ARC 2021 Ziv Bar-Joseph Abstract and Biography
Functional genomics based personal medicine
While most of the genomics based personal medicine work focuses on information encoded in the DNA, other types of dynamic genomics data can provide critical and often complementary information. Such information can include the levels of genes in tissues or cells as a disease progresses, changes in the microbiome over time, and the response of specific cell types to drugs. In this talk I will discuss the use of computational and machine learning methods that can integrate different types of dynamic information to model individual responses. Once such personal models are learned, the methods can be used to predict potential treatments based on the unique response of each individual. I will present specific examples in which we used these methods to study potential treatments for viral infections, for treating lung disease and for improving growth of pre-term babies.
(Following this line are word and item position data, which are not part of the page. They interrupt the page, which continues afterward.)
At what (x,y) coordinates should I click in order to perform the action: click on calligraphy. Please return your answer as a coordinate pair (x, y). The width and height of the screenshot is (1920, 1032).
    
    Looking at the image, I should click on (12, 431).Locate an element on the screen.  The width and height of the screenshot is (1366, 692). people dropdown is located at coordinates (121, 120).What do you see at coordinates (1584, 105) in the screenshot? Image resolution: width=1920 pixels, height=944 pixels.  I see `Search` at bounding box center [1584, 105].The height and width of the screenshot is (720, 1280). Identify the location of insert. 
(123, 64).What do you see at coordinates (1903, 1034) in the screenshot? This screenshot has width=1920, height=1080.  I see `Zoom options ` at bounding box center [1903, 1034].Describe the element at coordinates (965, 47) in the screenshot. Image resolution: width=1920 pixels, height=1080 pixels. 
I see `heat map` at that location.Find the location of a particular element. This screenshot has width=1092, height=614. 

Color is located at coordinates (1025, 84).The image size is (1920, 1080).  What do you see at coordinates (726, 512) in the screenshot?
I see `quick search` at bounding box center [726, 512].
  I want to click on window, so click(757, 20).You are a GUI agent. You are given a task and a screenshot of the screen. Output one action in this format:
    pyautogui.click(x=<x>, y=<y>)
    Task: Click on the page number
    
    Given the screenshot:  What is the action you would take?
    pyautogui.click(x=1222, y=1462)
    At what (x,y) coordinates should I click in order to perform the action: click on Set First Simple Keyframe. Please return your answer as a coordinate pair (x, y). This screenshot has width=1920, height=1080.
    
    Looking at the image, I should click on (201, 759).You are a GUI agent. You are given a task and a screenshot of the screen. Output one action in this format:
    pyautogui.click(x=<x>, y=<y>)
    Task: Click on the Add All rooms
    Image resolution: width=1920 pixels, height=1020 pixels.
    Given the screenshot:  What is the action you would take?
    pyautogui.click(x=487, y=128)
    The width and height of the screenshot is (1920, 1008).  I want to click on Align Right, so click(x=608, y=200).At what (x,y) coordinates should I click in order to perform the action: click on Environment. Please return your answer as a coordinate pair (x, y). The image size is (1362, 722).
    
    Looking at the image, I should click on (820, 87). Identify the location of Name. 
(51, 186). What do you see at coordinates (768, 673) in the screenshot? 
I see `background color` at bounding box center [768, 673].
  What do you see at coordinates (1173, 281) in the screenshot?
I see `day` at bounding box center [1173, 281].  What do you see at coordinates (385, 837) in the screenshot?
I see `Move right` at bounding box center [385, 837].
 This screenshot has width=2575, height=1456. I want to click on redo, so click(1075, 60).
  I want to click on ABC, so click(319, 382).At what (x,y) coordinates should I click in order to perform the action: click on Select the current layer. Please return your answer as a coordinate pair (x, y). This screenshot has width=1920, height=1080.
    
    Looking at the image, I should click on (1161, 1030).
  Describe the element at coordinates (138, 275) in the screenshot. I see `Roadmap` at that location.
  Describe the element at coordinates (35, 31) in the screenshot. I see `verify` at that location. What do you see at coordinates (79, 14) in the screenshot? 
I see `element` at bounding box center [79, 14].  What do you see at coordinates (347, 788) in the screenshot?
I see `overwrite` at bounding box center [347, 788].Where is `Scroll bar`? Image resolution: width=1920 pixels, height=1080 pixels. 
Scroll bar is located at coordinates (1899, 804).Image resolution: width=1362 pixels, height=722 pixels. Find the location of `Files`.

Dr. Bar-Joseph is the FORE Systems Professor of Computer Science at the Machine Learning Department and the Computational Biology Department in the School of Computer Science at Carnegie Mellon University and is the recipient of the 2012 Overton Prize in computational biology. His primary research areas are computational Biology, Bioinformatics and Machine learning, focusing on the analysis and integration of static and temporal high throughput biological data for systems biology. Based primarily on methods from machine learning, his group develops computational solutions to problems ranging from experimental design to data analysis, pattern recognition and the reconstruction of dynamic biological networks. Bar-Joseph is currently leading a large center, part of the HuBMAP NIH consortium, focused on developing computational methods to help build a detailed 3D map of the human body. He has also worked on improving algorithms for distributed computational networks by relying on our increased understanding of how biological systems operate and what makes them robust and adaptable.